Tag: life

  • Momentum

    On a hike this winter in Northern Colorado, I was considering whether the human ear can perceive light. It is a wavelength after all. The trail had dipped into the shadow of the mountain and the snow beneath our feet crunched beneath our weight. Yet, it seemed so quiet and still. Of course, it’s likely that most mobile beings like insects and animals would prefer the warm sunshine in winter than the shadowy side of a mountain, creating the silence of the darkness, like the void of space where, at least to human understanding, there’s nothing alive and breathing.

    What of other senses perceiving light? When I am in the sunshine, I feel heavy. Is it the pressure of the speed at which light travels pushing against me? Light doesn’t seem to weigh anything, but does something that moves 186,000 miles per second really have no force? Modern science claims that the eye is the fastest perceiving organ in the human body. This makes sense considering how fast light moves. Only, I’m not convinced. How can we simplify the power of human perception when I feel the force of the sunshine on my body when I walk outside. Is it my skin that perceives first the sensation of my environment? My ears hearing the click of a stick down by the creek, my whole body responds to the possible threat or eager sighting of wildlife. And I feel wild in response; a tender, fleshy and fluid soft sack of sentience that in the case of being stalked may not be able to defend myself.

    As Crooke’s radiometer (that little science object that looks like a lightbulb and has the little kite-shaped plates and spins in the light) displays, light can make the plates spin. The actual science behind it has to do with thermal gas pressure, but the idea that light creates movement is spectacular. Sunflower heads following the sun, houseplants reaching towards the window-light, the edges of the day ripe with the busy activity of birdsong, the pull of the moon and stars on our gaze.

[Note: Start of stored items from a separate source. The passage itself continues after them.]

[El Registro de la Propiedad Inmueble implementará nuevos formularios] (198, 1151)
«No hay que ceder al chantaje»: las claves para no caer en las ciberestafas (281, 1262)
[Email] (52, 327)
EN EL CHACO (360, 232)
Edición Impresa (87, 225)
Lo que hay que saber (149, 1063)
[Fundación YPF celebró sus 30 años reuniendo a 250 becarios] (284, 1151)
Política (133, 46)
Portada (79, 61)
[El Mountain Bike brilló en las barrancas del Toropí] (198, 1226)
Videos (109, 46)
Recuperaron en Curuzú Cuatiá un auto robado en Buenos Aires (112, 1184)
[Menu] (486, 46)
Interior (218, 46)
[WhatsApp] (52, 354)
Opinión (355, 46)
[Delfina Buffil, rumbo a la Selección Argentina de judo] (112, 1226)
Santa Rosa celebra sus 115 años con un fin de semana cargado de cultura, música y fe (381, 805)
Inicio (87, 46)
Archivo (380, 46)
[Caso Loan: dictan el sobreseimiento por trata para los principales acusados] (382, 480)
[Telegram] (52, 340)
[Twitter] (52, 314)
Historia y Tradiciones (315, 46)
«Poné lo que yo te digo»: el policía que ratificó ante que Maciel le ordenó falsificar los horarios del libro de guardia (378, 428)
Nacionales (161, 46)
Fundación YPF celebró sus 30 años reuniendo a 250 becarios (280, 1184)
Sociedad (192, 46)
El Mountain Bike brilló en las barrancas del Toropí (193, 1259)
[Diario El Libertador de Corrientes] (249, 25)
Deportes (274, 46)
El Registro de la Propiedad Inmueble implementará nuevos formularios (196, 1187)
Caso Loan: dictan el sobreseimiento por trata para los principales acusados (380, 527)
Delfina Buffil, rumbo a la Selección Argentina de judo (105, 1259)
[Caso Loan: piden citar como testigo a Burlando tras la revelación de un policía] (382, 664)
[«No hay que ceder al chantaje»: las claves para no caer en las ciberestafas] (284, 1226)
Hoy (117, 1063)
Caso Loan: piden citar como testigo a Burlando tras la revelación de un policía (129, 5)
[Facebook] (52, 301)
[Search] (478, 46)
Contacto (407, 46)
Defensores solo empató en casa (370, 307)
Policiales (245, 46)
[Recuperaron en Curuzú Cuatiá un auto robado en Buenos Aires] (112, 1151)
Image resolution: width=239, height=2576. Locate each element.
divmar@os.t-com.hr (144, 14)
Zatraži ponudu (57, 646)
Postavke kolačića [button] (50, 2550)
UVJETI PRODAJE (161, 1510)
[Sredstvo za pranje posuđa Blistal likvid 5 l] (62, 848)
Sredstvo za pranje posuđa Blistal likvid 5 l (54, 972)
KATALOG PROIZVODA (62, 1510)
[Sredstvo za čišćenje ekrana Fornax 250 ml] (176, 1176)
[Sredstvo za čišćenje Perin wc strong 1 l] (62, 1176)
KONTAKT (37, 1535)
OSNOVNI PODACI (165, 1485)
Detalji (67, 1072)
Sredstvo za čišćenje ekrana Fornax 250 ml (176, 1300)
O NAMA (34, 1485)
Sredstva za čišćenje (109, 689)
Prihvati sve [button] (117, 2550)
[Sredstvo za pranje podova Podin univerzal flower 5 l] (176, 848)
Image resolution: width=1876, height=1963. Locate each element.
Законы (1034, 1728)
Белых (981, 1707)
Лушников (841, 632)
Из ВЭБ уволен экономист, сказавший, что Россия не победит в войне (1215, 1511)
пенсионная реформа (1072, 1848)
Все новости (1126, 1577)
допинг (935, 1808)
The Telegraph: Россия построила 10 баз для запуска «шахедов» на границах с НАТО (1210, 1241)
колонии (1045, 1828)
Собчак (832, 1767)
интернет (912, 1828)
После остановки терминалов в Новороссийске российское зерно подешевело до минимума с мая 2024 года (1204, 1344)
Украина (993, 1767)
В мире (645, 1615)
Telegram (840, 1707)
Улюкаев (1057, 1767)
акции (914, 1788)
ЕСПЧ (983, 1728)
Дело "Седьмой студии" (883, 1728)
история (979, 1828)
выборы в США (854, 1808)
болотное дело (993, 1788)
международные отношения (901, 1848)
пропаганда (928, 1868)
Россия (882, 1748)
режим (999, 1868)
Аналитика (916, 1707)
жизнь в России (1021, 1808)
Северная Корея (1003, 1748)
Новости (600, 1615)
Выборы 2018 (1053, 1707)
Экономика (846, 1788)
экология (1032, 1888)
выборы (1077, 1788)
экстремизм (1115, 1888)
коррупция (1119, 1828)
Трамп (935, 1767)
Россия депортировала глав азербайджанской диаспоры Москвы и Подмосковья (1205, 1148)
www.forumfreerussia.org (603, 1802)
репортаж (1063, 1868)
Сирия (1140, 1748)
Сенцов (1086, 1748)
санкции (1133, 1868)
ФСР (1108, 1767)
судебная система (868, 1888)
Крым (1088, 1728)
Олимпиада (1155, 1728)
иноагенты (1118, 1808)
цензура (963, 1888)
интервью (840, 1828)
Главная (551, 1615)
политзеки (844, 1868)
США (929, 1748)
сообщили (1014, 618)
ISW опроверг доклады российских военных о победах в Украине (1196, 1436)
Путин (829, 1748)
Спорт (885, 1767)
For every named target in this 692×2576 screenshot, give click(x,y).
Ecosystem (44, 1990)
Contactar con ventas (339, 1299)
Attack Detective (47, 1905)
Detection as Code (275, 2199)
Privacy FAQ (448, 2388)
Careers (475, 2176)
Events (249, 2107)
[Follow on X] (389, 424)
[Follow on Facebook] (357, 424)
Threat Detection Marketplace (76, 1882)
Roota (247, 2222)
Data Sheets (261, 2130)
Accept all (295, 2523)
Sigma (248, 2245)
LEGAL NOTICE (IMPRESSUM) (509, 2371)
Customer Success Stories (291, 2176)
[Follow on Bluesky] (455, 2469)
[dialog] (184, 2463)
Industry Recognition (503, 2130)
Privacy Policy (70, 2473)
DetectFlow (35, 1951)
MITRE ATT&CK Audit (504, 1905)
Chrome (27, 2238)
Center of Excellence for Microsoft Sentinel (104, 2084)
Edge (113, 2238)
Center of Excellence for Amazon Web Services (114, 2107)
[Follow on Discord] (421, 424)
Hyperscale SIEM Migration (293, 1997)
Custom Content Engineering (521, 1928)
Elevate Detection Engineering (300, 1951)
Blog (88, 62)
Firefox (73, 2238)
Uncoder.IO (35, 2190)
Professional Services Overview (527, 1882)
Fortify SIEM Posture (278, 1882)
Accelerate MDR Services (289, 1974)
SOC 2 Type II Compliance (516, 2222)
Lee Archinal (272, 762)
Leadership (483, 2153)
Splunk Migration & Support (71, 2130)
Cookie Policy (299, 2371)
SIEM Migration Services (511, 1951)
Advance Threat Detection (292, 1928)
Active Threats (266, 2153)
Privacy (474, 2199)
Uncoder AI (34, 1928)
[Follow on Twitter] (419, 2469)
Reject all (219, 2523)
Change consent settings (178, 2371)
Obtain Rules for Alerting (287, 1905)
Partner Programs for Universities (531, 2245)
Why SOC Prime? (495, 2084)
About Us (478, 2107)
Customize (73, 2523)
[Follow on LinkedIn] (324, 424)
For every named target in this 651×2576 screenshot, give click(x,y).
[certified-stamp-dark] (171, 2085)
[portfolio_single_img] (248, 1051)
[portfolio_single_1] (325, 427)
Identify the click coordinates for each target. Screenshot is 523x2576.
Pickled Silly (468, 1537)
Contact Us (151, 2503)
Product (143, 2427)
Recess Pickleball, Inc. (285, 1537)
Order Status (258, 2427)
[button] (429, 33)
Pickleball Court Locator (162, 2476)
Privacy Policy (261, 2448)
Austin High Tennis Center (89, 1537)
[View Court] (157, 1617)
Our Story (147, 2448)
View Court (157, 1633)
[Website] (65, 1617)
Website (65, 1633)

    Being outdoors orients me to time and space in a way that places me honestly in the web of life. Our current lifestyles are dishonest; we rarely perceive the truth of our place on Earth. When we isolate our senses, like we so often do in our day-to-day, the unfocused direction of doing, we are robbing ourselves of our totality and the potentiality of experience. We live so heavily in one sense at a time. What would it feel like to open up more the perceptions of our full somatic experience? To the push and pull of the light of the cosmos, the cleansing wind, the clarity and peace of rivers and oceans. The summer sun beckons a reprieve in the shade of a tree; an invitation to rest and witness the world through opening up our sense-perception and allowing ourselves to be moved.

    What would it feel like to follow our intuition, our gut instinct? Would we all open our front doors and disappear into the wilderness? Or wander until we found ourselves at the doorstep of a dear friend or family member and fall into a deep embrace? Would we stand in city centers and weep? How have we come here?

    The earth is calling us back. How will you respond?